Wie liesse sich das Netz rezivilisieren? Mit Manieren, antwortete 1994 die amerikanische Autorin Virginia Shea. Schon 1994 verfasste sie die Netiquette4, einen Benimmratgeber für Internetnutzer, der respektvolle Umgangsformen für die virtuelle Welt vermitteln sollte. Erste und zentrale Regel: «Auf der anderen Seite ist ein Mensch.» Der Computer ist zwar ein entpersönlichter Kasten, die Kommunikation im Netz ist aber trotzdem eine Angelegenheit zwischen Menschen mit Gefühlen. Auch virtuell, so sah es die Netiquette vor, sollten Manieren und eine Art kategorischer Imperativ herrschen: «Was du nicht willst, dass man dir sagt, das sag auch keinem anderen.» Um die Qualität der Debatten zu steigern, löscht oder kürzt auch die «Zeit» beleidigende Kommentare mit Verweisen wie: «Entfernt. Bitte sehen Sie von Diffamierungen ab und bemühen Sie sich um konstruktive Kritik», oder: «Gekürzt. Bitte sehen Sie von übertriebener Polemik ab.» Allerdings: die Moderation der Kommentarspalten und mehr noch der Social-Media-Auftritte ist zeit- und arbeitsintensiv.

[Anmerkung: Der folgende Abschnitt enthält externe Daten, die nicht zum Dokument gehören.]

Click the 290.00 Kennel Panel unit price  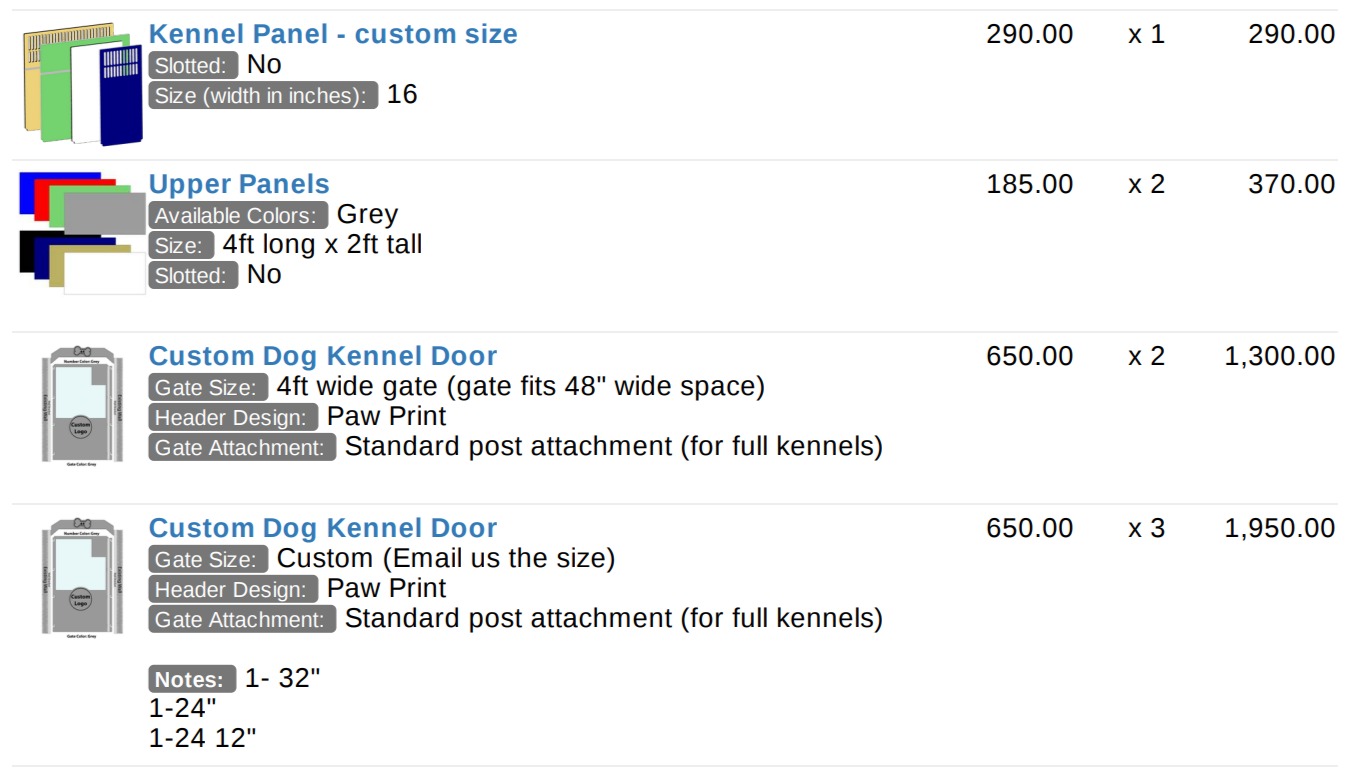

Die Not digitaler Qualitätssicherung macht denn auch erfinderisch. Im Februar 2015 beschloss das New Yorker Online-Magazin «Tablet», den Leserkommentar kostenpflichtig zu machen. 2 Dollar pro Tag kostet der Zugang – freie Meinung, ja, aber eben nicht gratis. Der gewünschte Effekt trat ein, so die Herausgeberin Alana Newhouse: Die Qualität der Kommentare verbesserte sich, die Diskussionen wurden substanzieller. Für die Publizität der eigenen Bösartigkeit Geld ausgeben – das wolle eben kaum jemand. Schule macht das Konzept trotzdem nur langsam. Viele Webseiten, Nachrichtenportale oder Blogs – wie unlängst etwa die «Süddeutsche Zeitung» – schliessen die Kommentarfunktion für alle Leser, sobald Beleidigungen überhandnehmen. Eine häufige Benutzerreaktion darauf: der Vorwurf, das Kommentarverbot sei eine unnötige Beschränkung der Meinungsfreiheit. Gar von «Medienfaschismus» ist die Rede. Der ebenso geläufige Einwand der Redaktionen? Es handle sich bei Shitstorms und Troll-Kommentaren nicht um Meinungsäusserungen und interessierte sachliche Auseinandersetzungen, sondern oft um strafrechtlich relevante Beleidigungen. Dem wolle und könne man keine Plattform geben.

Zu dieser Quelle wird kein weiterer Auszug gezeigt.